I'm sure I'm not the only one here who shares the same ideology that I am about to say on here.

For starters I grew up in the special education system in the United States. With that, I learned early on I am not an equal through the eyes of society. Recently I started to accomplish some things in photography and now when I say I have autism the first reaction is "no you don't". They would have not said that 10 years ago which shows your disabled by societies eyes till you have a value which means they see people with disabilities as stupid and incapable.

Growing up the way people talked to us (when your in special ed) was bad enough, you know when they go into "child mode" when your 18 years old that they see you as stupid, ret*d, and worthless to society even though they will never admit it. With that also comes a life long experience of being told your different and not equal whether it be directly to indirectly (actions speak louder than words). I remember the moment I was diagnosed. My parents came out of the Dr. office crying and then my freedoms started to disappear at home.

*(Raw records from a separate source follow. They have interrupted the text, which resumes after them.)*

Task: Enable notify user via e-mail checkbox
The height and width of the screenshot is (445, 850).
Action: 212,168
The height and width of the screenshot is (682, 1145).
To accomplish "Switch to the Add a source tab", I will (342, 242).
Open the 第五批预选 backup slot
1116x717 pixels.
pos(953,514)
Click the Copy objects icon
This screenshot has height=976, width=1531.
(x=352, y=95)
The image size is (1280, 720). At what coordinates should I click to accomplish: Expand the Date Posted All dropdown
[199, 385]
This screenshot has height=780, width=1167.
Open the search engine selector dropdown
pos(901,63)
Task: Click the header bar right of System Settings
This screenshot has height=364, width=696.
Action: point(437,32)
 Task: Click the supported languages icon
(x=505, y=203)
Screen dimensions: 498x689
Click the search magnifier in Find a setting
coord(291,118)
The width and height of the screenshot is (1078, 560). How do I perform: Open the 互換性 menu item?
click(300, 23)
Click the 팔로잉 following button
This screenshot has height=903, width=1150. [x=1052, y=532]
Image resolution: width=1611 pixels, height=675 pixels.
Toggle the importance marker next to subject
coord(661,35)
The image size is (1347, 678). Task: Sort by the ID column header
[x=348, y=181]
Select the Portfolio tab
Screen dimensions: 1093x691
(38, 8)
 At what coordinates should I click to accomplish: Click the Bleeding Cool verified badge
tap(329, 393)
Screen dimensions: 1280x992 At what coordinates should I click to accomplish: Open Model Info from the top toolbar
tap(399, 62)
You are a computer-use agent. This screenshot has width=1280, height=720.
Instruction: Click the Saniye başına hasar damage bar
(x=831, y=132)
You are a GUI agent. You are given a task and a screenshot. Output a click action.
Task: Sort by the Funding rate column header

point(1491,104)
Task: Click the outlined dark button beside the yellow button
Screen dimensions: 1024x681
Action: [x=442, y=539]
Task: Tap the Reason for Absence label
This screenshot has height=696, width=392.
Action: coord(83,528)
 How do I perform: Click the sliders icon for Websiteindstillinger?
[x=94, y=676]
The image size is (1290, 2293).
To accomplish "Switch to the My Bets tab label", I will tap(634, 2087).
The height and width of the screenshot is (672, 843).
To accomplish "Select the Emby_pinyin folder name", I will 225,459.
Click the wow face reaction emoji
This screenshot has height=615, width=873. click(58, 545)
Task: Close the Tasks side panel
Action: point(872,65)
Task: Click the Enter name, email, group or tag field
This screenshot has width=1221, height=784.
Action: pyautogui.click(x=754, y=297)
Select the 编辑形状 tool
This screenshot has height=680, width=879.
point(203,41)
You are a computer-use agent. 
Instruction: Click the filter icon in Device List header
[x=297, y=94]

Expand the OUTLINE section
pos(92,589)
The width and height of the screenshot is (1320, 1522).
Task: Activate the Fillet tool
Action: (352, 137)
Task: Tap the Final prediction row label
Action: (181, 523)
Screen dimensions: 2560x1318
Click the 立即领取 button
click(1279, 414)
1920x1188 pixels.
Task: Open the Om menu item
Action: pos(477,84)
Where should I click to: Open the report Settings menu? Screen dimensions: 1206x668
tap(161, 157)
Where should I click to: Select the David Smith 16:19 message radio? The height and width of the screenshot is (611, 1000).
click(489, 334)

School changed. I got on a short bus and went to class everyday. I could tell you about the teacher who touched a female classmate in middle school as I walked in on her being touched almost naked by the teacher in the special ed bathroom that was connected or the way she mentally manipulated me to hate myself in great detail but I feel that is not appropriate for this post. Just all I can say is after 12 years of that you start to see yourself as worthless.

After high school graduation I learned that many of my friends do not have rights as they gave up they're guardianship when they were tricked into it as my friend learned when he tried to walk to a bar on his 21'st bday to have a beer and was stopped and arrested by the police as the group home did not want him to enjoy a beer on his birthday (he's not a drunk, barely even drinks), or the way that people with disabilities are controlled well into they're 30's and beyond because the system thinks they know better than we do at how were supposed to live. Then there is the fact that we can get paid below minimum wage in this country, or the fact that parents are murdering their children and getting away with it in court as they are seen as the victims because an autistic child was such a burden to the parents.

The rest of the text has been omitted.